One of the chairs belonged to my father-in-law. After his death, our family in Rockport inherited the chair. Of course, like all “real men” everywhere, I, the husband and father, claimed what was rightfully mine. There’s a bit of Archie Bunker in all of us men, I think. In due time, it began to show many signs of wear, and so Wanda decreed that its time to go had come. Together we shopped for a new recliner.
We found a replacement, and the furniture store delivered it. At first, it didn’t feel just right, but in time, the Goldilocks syndrome kicked in, and it was “just right.” Our decision was to take the old recliner to the dump ground, but my personal agenda was to save it at any cost, so it ended up in the study where its presence would encourage solitude and comfort when reading. There it stayed until I went back to Timbergrove Baptist Church in 2008, and it has been in my living room in Houston ever since.

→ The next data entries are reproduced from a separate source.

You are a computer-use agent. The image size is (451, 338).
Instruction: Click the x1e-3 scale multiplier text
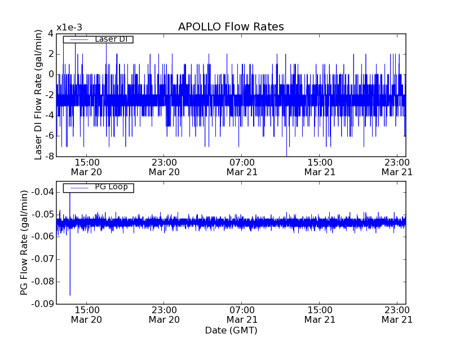[70, 28]
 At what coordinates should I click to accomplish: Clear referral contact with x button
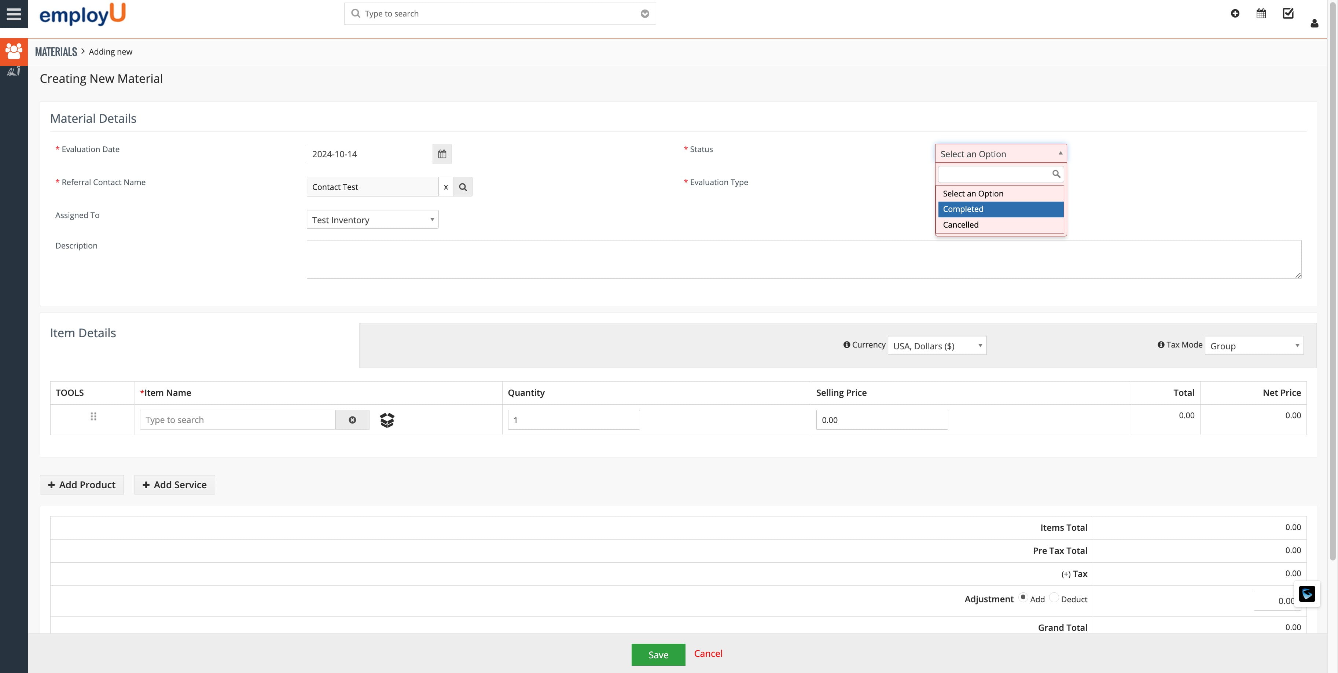446,187
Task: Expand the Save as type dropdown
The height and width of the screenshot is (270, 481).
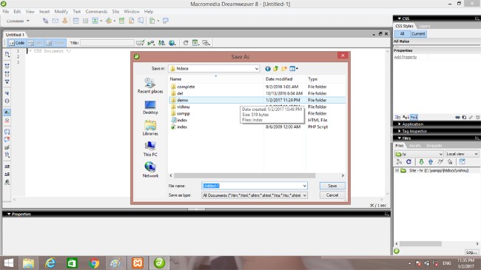Action: pyautogui.click(x=255, y=195)
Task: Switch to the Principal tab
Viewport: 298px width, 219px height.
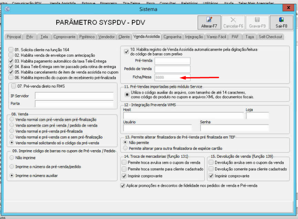Action: pos(14,37)
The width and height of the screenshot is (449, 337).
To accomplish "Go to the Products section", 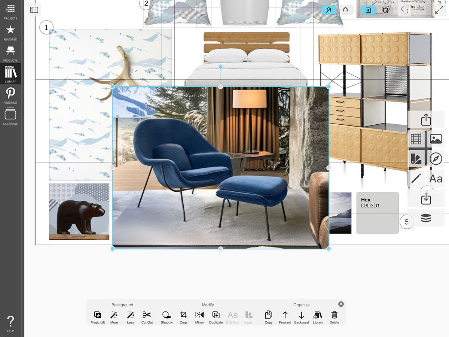I will 10,53.
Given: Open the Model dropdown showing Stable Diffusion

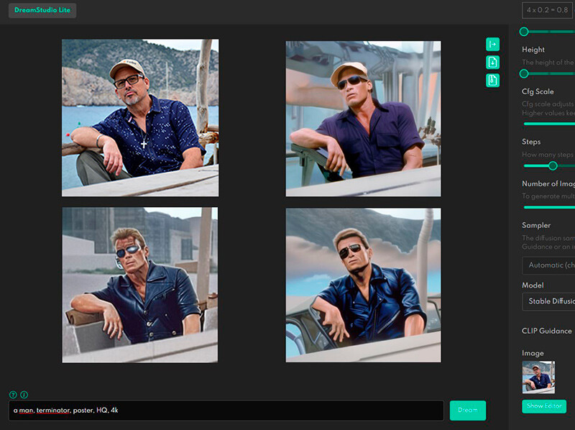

Both chairs have the same magical quality. I sit in them and watch T.V. If I try to make it through an entire movie, I’m nearly always unsuccessful, because somewhere along the line, I let the chair move to the reclining position, and then it does its magic routine. It summons the spirit of sleep. Sleep comes, but it’s a magical sleep because I only remember waking up, never going to sleep. The chair at Rockport follows an identical routine. So they are both magic chairs, I believe. They can do something no other chairs can do, and I’m grateful to each of them.